An Auckland ridesharing service designed for women only is gearing up to launch next month and give competitors Uber and Zoomy a run for their money.
DriveHer, founded and funded by 23 year-old Joel Rushton, has been set up with the intention to make women feel safe and comfortable.
The service will launch on December 3 and have a team of all-female drivers.
Men will be able to use the service - but only with female passengers, and they won't be able to sit in the front seat.
Rushton, a third-year law student, says he was motivated to start the ridesharing service based on experiences he had grown up around with domestic violence, and situations some of his friends had been in.
"DriveHer is about giving women options, it's about giving women an option to feel safe because currently what we know is that the taxi and ridesharing industry isn't safe," Rushton says.
"Current operators, there's not much to protect women from potential risks, the chance of being assaulted or even just having an uncomfortable situation, which we really want to avoid."
Rushton says he also took inspiration from Australian all-female ridesharing service Shebah. "If women feel safer with a women driver then they have that. It shouldn't be something that is necessary but it is."
Rushton invested more than $100,000 into the service, funds he says he saved himself.

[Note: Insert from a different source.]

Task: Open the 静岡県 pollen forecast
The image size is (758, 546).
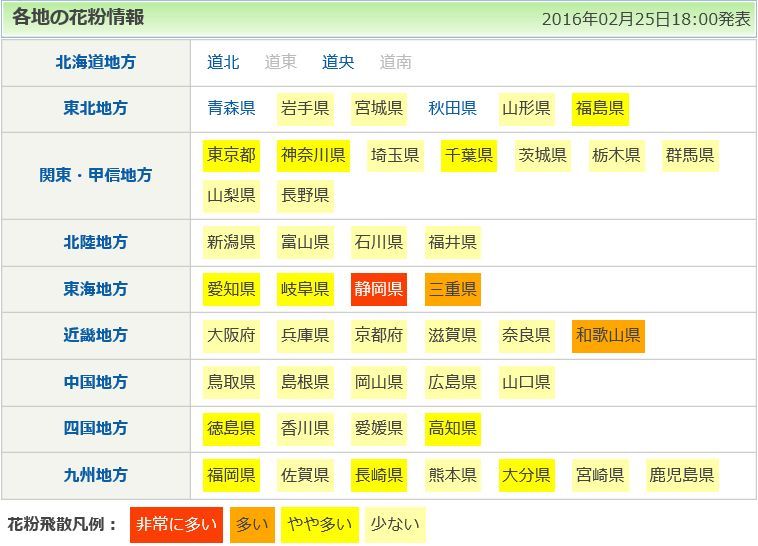Action: (x=379, y=289)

DriveHer, which works like Uber with jobs popping up on a cellphone screen with drivers choosing to accept or decline, will have 50 drivers ready for launch - many of which have made the move from Uber.
"It's an uphill battle as there aren't very many female drivers because of the issues but we're getting there nevertheless," he says.

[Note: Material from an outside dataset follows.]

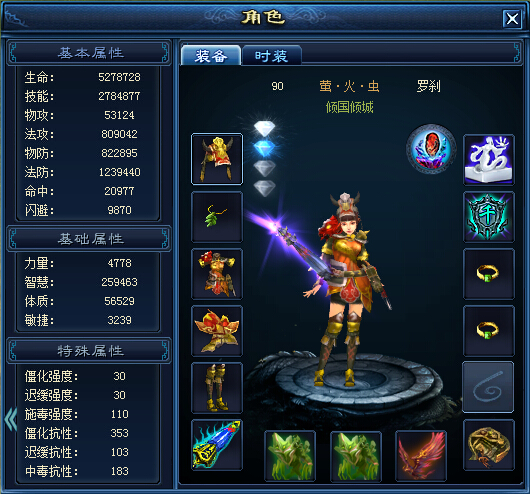Click the upper gold ring slot
Screen dimensions: 530x494
pos(489,274)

"We have a lot of drivers who have just come over already.
"Many Uber drivers I have talked to have said they would not feel comfortable with their wife driving for Uber because they feel it is unsafe but they would be happy with their wife driving for DriveHer. Even wives or partners of Uber drivers that don't currently drive we expect to see them coming through as well."

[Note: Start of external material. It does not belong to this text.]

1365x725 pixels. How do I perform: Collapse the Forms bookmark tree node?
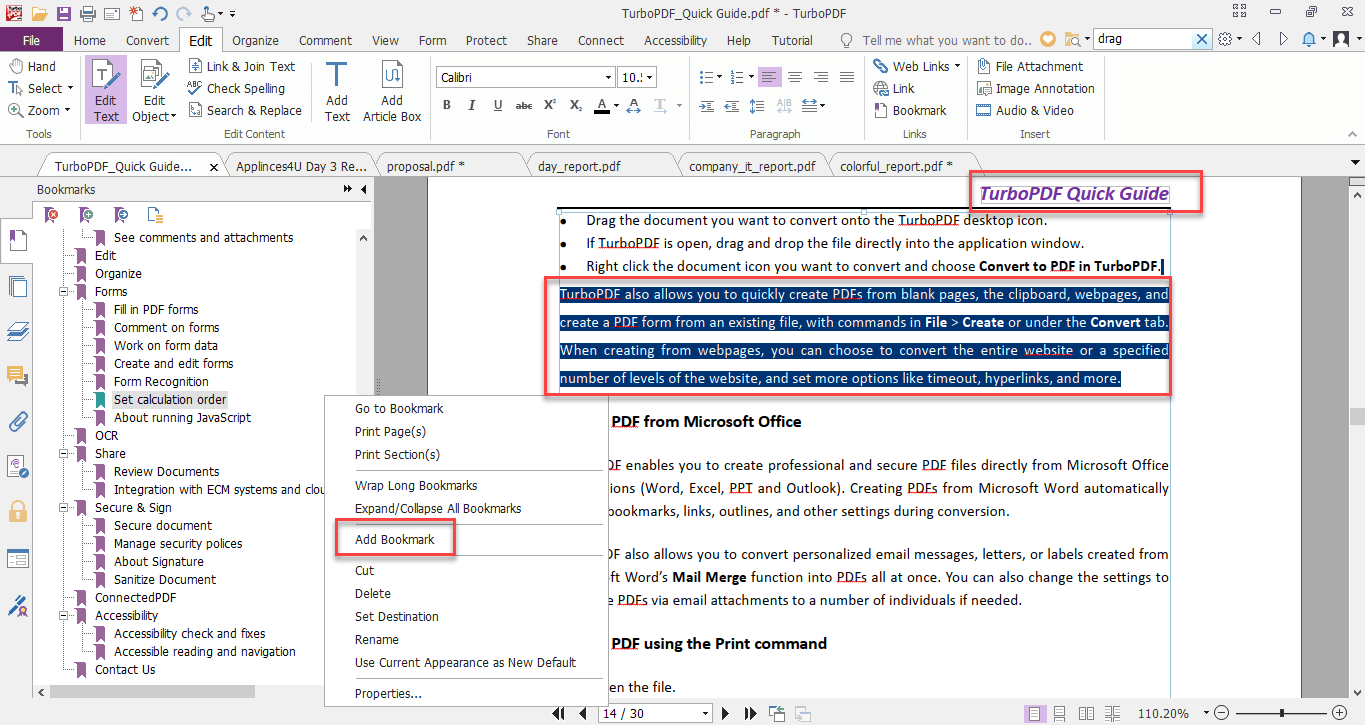pyautogui.click(x=65, y=292)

Like Uber, DriveHer will have similar prices to Uber and show the cost of a trip ahead of booking confirmation, Rushton says.
"I think we need this service just as much as Australia, just as much as places like London and Canada where they have these services already. It's not something inherent in the location, it's something inherent in human nature that we're trying to protect against," he says.
Looking ahead to the New Year, Rushton hopes to launch DriveHer in Christchurch, Wellington and Tauranga, and other major cities.
Auckland will be the testing ground for the technology before it is rolled out nationwide.